Efforts to legalize MN sports betting on the ropes at Legislature

twincities.com
 
Efforts to legalize MN sports betting on the ropes at Legislature

Efforts to legalize sports betting appear to have folded at the Minnesota Legislature for lack of time.

House Speaker Melissa Hortman said passage of legislation legalizing sports gambling was unlikely to make it to the floor for a vote this session.

“I think we are probably out of time,” Hortman said during a Thursday afternoon news conference. “In the House it has two or three more committees. We are not going to be able to take people away from the floor to have that move through the committees that it would need to.”

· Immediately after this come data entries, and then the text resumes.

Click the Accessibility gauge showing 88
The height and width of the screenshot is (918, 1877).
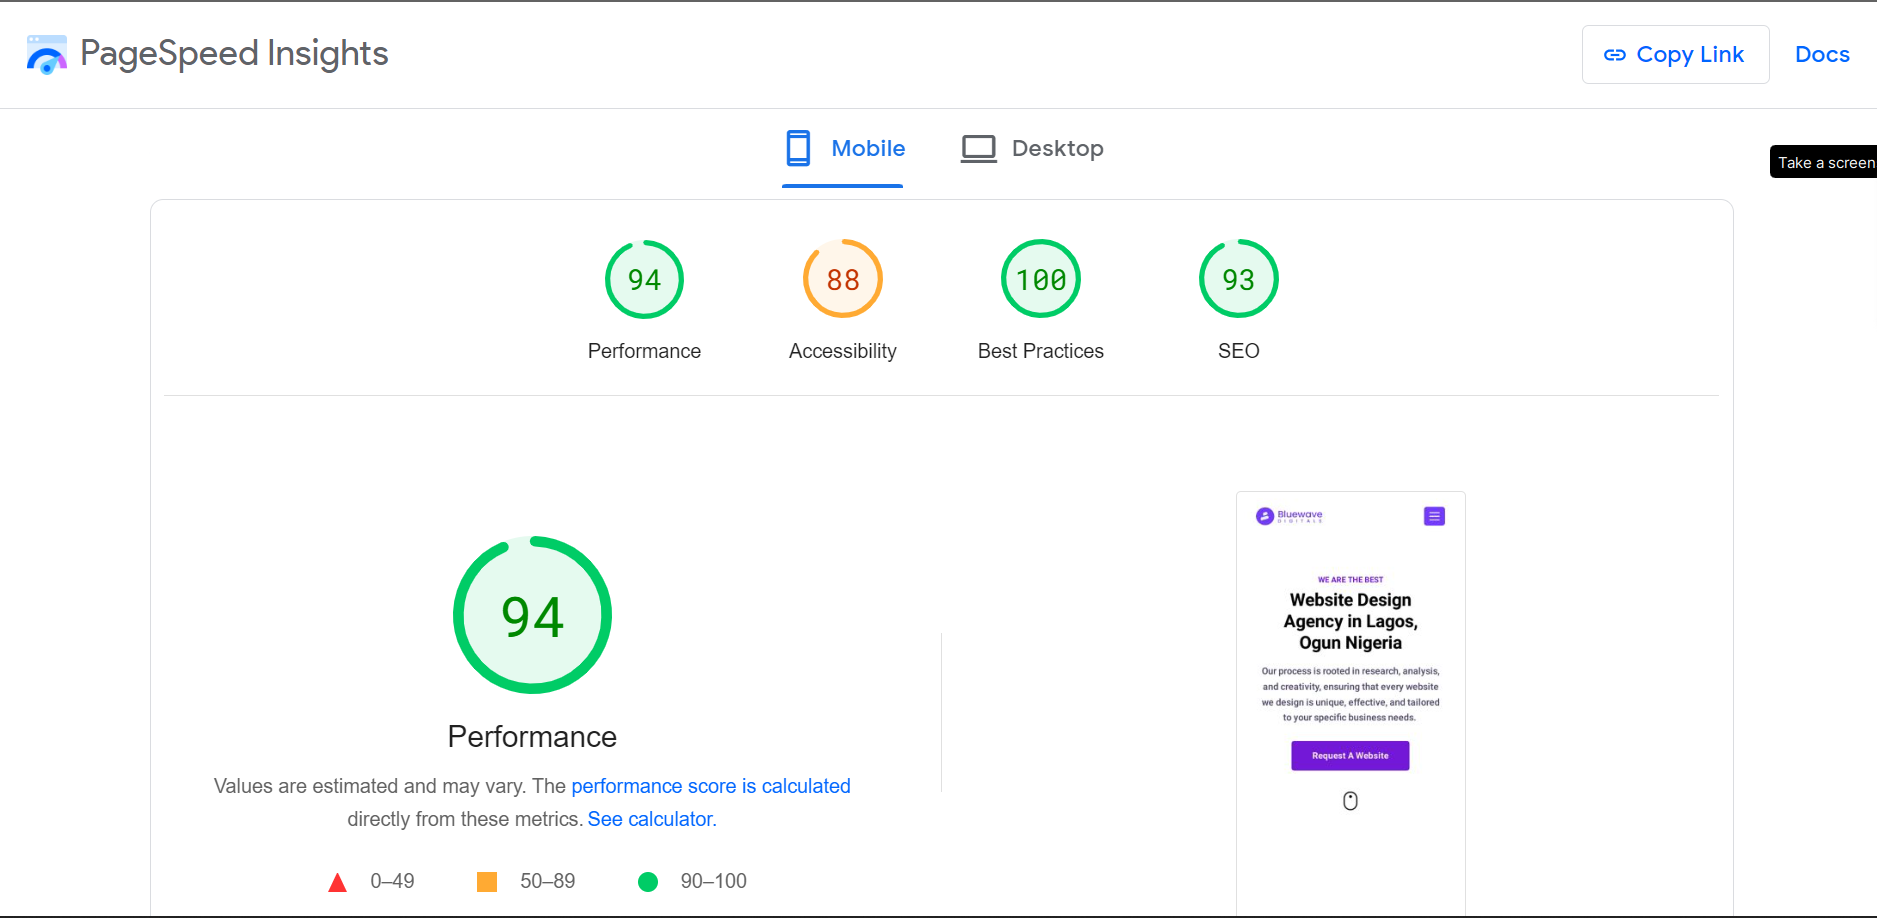pos(842,279)
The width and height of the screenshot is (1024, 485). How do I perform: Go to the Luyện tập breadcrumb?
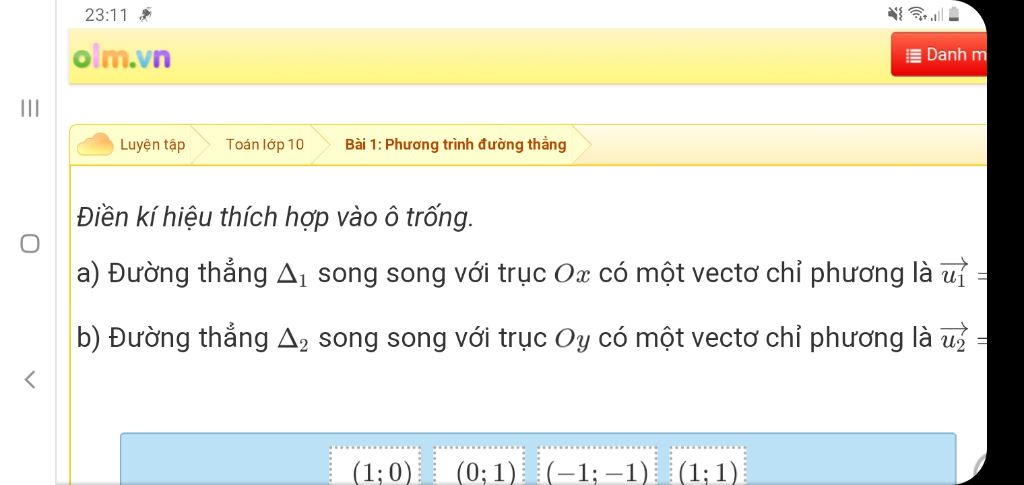pos(152,144)
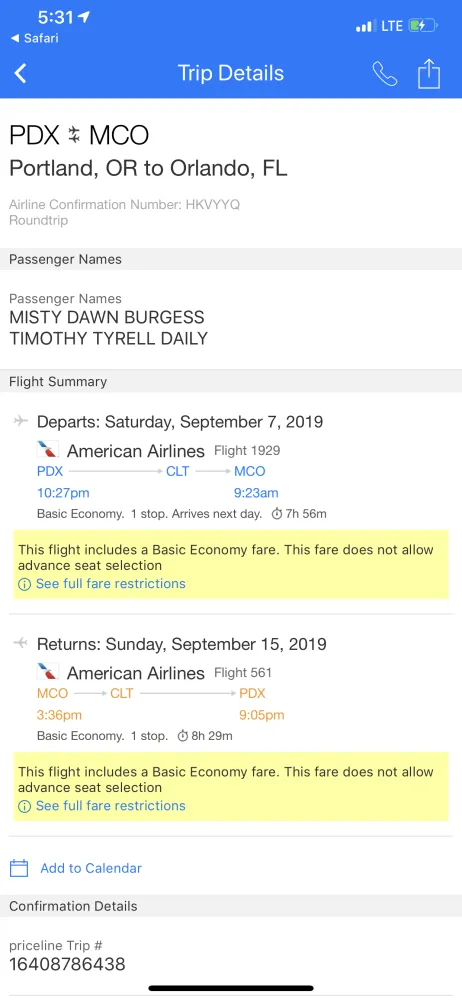
Task: Tap info icon in return fare notice
Action: pyautogui.click(x=24, y=806)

Getting a legal sports betting bill through both chambers would almost certainly take bipartisan support, at least in the Senate, and Republicans and Democrats don’t appear to have a finalized agreement.

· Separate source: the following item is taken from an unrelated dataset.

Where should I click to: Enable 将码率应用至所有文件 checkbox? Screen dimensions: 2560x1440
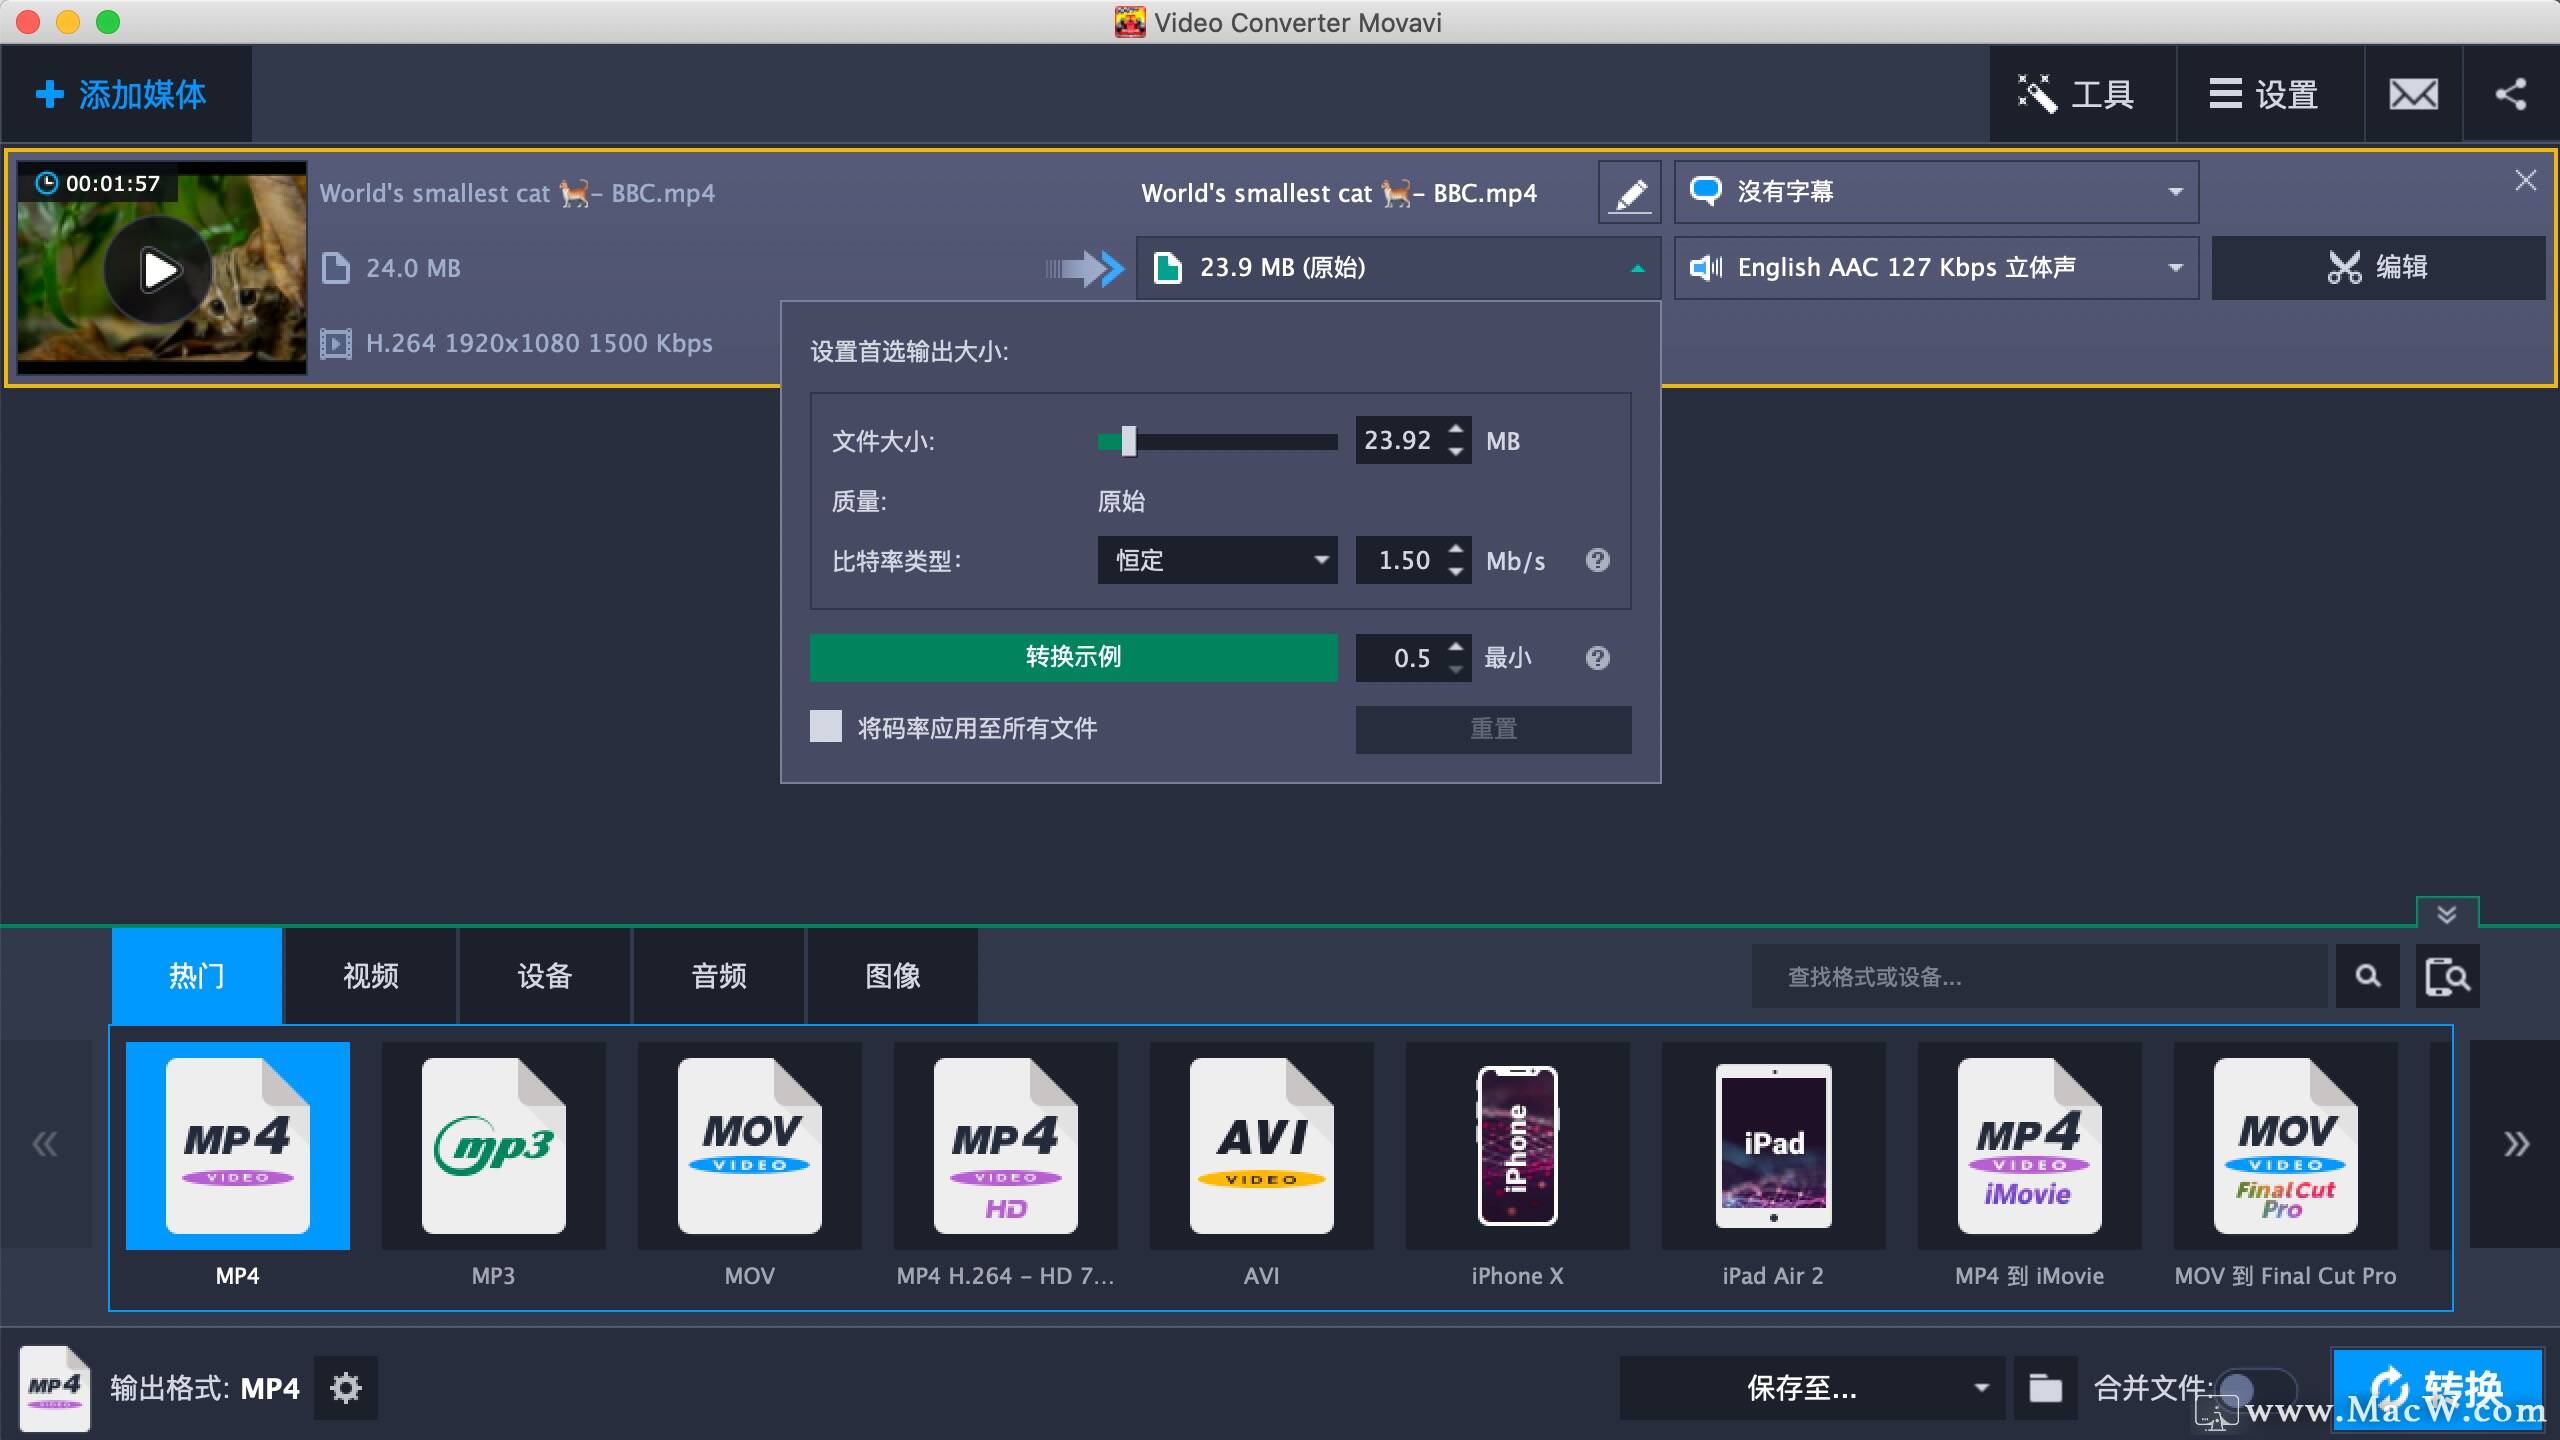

The Minnesota Legislature must adjourn by midnight May 22 and lawmakers have several massive bills they need to approve before then to finalize a nearly $72 billion two-tear budget.

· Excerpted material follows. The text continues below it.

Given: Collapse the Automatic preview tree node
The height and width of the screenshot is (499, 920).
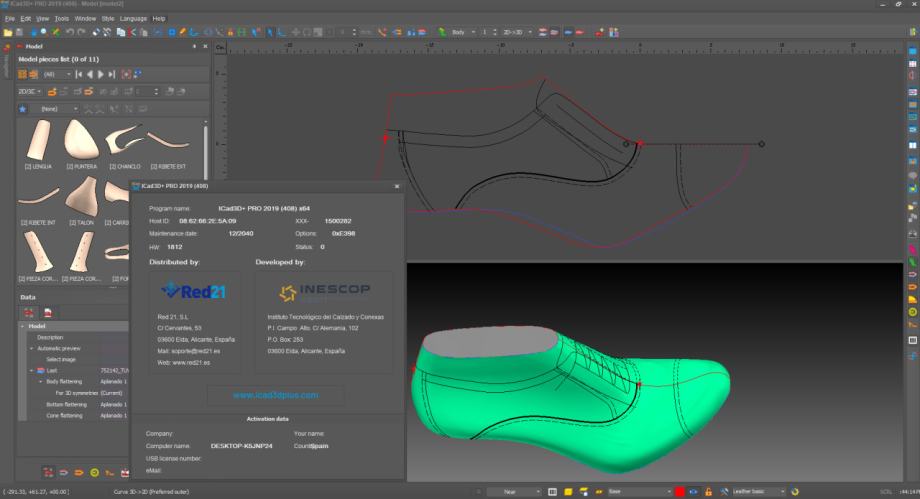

Supporters of legalized sports betting have pushed for it unsuccessfully for several years. The key dispute is whether the state’s 11 Native American tribes should have sole oversight of sports gambling or if horse tracks and sports teams also should get a piece of the action.

Democrats largely favor the tribes running any new sports betting operations; although they likely would have to partner with a national betting application for mobile gaming.

Republicans have pushed to include sports teams and horse racing tracks. They’ve noted that horse track operators fear big profit losses if they are left out of a sports gambling operation.

To try to appease both sides, Sen. Matt Klein, DFL-Mendota Heights, proposed putting millions of sports gambling revenue from a 10 percent tax on bets into an economic development account to favor the tracks.

Other tax revenue would be use to address problem gambling and to promote youth sports, especially in high-risk communities.

But that proposal came late in the session and hasn’t progressed through all the committees it needs to in both the House and Senate for full consideration.

The Minnesota push for legalized sports betting began after the U.S. Supreme Court struck down state prohibitions on sports wagering in 2018. About half the states now allow some type of sports betting, including all of Minnesota’s neighbors.